The I-T probe later found that many deals were made where bills were prepared in a different name and delivery went to another party. Such third-party deals led to another proposal suggesting that gold by an importer or a secondary seller has been against formal delivery order. This will ensure the dealer has received an order and gold is sold to the same buyer by accepting money through a banking channel.
In future, when the government allows gold spot exchange, compliance by bullion dealers about dealing above board will be very helpful, the sources mentioned above said. The issue of smuggling is almost settled, with only an insignificant quantity of gold entering India unofficially. Hence, the demand for duty cut is not heard, “nor is government considering any such move,” explained one of the sources.
However, there was a proposal to ask gold dore refineries to import gold dore of purity less that 75 per cent gold content, but that seems to have not found favour among stakeholders. “Another solution has been proposed for this where refineries may be asked to import dore only through nominated agencies or banks,” the source said.

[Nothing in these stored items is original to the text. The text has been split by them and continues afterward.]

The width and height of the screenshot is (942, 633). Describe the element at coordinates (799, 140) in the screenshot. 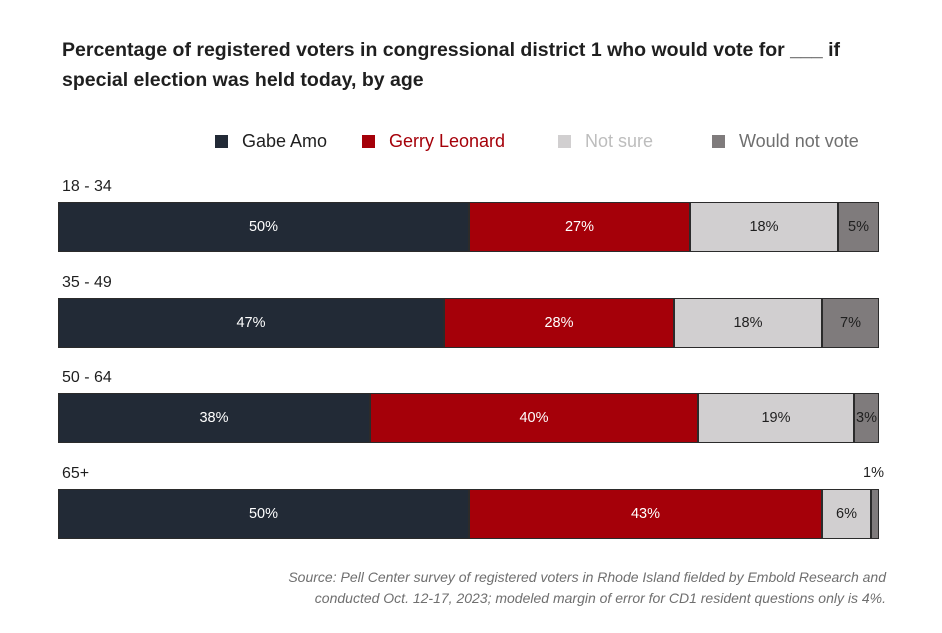

I see `legend-label: Would not vote` at that location.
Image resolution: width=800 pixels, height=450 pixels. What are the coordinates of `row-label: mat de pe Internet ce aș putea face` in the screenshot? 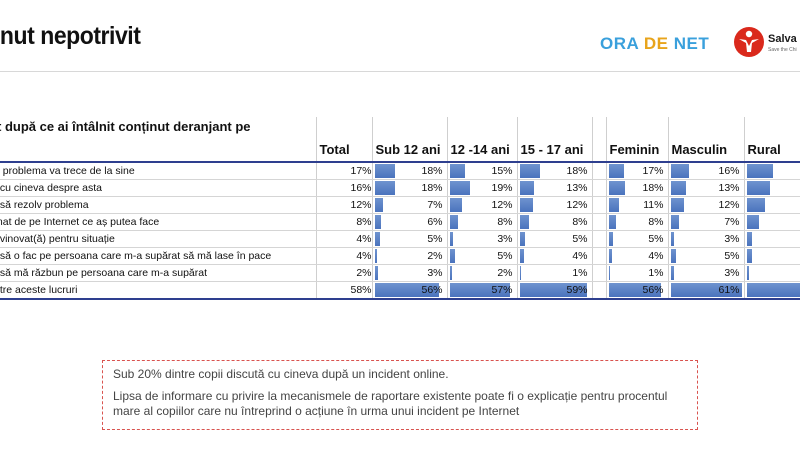 It's located at (158, 222).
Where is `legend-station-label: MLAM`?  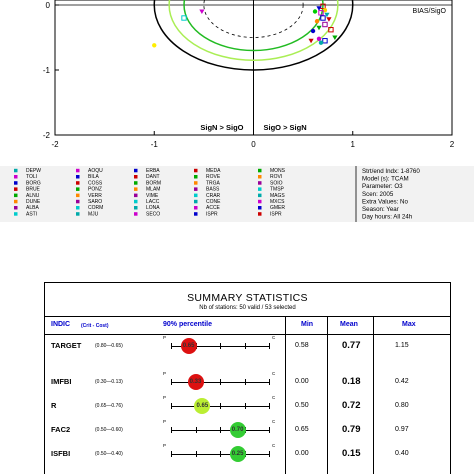 legend-station-label: MLAM is located at coordinates (153, 190).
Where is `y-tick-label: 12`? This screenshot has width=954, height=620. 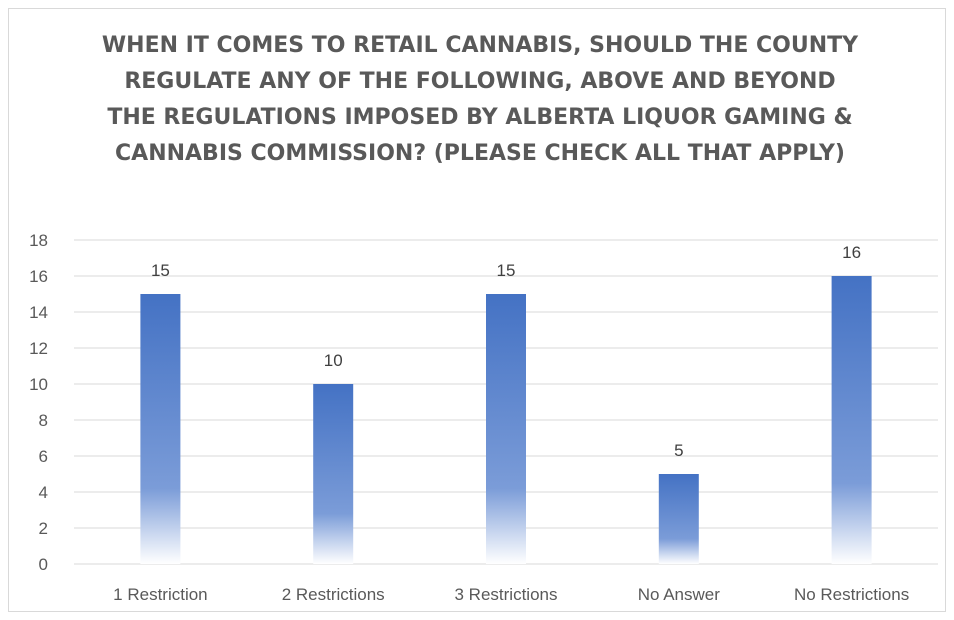 y-tick-label: 12 is located at coordinates (38, 348).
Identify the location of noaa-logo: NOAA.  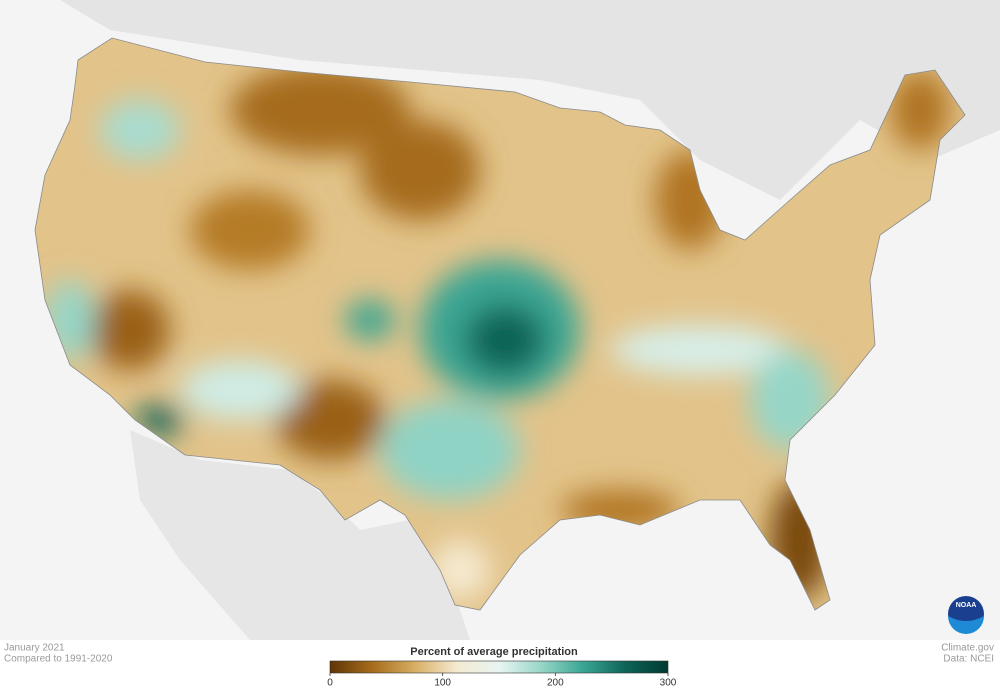
(966, 615).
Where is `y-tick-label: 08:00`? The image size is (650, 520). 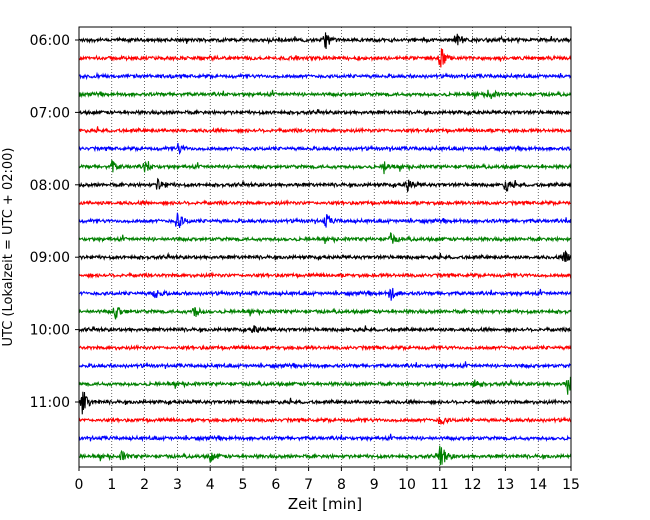 y-tick-label: 08:00 is located at coordinates (50, 186).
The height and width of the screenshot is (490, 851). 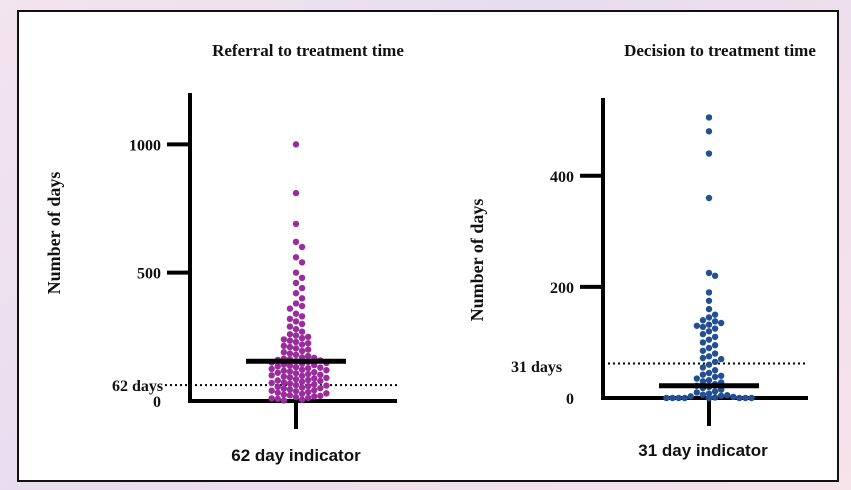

There is another issue of moving gold from a bank, which imports on behalf of the importer, and selling it to the second-stage dealer. Banks give delivery from vaults, but further trades are happening by hand carrying gold.
A proposal was made to sell gold by delivering it from vault to vault only. However, due to insufficient vault infrastructure and difficulties faced by small dealers in handling gold through vaults, apart from compliance cost, the proposal may be dropped and rather the current system of using angadiya network for transferring gold may continue.